More than seven years ago, in 2009, the Santa Clara Valley Water District published slick brochures and held neighborhood meetings to evangelize a plan to reduce the risk of Coyote Creek flooding in downtown and East Side neighborhoods. The initiative, which would have completed improvements in 2016, mysteriously vanished and follow-up meetings were never held.
Water district spokesperson Rachael Gibson said on Wednesday that Anderson Dam, which overflowed and dumped its excess water into the Coyote Creek, performed as designed. “It’s the rain,” she said. “I want to be very clear about that.”
The reliance on big capital expenditures and flawed digital systems are no substitute for common sense and basic tools: having sandbags in the right places, distributing flyers with neighborhood-specific information, keeping dinghies, generators and analog walkie-talkies on hand and going door-to-door.

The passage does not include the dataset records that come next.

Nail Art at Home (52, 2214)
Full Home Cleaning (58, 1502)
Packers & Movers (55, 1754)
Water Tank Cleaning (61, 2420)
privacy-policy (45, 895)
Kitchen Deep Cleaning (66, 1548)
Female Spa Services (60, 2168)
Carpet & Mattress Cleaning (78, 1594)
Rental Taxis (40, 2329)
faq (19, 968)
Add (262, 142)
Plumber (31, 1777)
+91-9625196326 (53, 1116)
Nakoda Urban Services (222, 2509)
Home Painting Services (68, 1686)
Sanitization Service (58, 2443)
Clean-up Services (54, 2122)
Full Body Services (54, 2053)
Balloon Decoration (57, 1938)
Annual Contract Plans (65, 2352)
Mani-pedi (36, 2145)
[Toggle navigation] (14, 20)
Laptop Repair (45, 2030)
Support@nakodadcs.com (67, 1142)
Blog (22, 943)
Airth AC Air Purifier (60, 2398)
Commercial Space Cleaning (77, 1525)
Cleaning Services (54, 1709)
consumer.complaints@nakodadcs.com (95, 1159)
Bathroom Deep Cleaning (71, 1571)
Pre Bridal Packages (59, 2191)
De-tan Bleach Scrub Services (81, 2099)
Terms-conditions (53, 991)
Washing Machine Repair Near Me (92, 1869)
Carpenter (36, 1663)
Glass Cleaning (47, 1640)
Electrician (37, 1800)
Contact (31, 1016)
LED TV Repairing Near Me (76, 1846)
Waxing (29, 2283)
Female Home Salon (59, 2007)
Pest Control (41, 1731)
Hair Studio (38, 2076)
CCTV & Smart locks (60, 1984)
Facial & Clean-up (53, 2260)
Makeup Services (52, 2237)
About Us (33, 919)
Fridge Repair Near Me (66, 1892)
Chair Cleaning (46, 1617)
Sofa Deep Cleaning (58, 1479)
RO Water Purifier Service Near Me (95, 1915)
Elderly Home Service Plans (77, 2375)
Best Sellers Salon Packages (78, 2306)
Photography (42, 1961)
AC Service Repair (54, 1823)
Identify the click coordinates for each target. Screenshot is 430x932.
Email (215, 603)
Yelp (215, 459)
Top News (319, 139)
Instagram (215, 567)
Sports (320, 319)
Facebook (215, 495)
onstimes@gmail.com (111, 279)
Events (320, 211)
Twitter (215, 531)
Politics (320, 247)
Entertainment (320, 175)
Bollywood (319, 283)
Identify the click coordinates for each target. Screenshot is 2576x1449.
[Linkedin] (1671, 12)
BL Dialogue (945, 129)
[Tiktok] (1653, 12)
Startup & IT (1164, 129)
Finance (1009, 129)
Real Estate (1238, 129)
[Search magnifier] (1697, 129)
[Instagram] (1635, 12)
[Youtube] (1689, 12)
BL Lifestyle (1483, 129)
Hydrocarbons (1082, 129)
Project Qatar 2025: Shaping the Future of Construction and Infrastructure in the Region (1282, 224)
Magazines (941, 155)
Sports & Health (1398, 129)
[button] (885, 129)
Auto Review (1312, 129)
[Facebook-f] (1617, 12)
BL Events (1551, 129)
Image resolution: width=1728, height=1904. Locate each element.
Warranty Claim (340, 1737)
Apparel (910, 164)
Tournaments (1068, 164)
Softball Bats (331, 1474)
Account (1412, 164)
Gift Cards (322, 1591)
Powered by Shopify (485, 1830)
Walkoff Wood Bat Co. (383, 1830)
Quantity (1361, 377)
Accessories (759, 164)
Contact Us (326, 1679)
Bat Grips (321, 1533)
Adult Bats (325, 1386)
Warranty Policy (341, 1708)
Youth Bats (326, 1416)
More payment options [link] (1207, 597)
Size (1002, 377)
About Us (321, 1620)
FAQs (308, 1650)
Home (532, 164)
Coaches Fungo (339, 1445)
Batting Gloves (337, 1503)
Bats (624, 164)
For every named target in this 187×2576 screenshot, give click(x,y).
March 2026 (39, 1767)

The one positive outcome of the Flood of 2017 was the outpouring of goodness and generosity that it generated. Neighbors posted offers of rooms to strangers in online forums. More than half a million dollars in funds were contributed to relief coffers. The mayor and two councilmembers led hundreds of volunteers in neighborhood cleanups.
The truth is that San Jose dodged a much bigger disaster and things could have been much, much worse. There’s really no excuse for that in a region as enlightened and wealthy as Silicon Valley. Clearly there’s a better way for government agencies to behave than mis-spending money, running around with their heads cut off and repeatedly flooding the city’s poorest neighborhoods.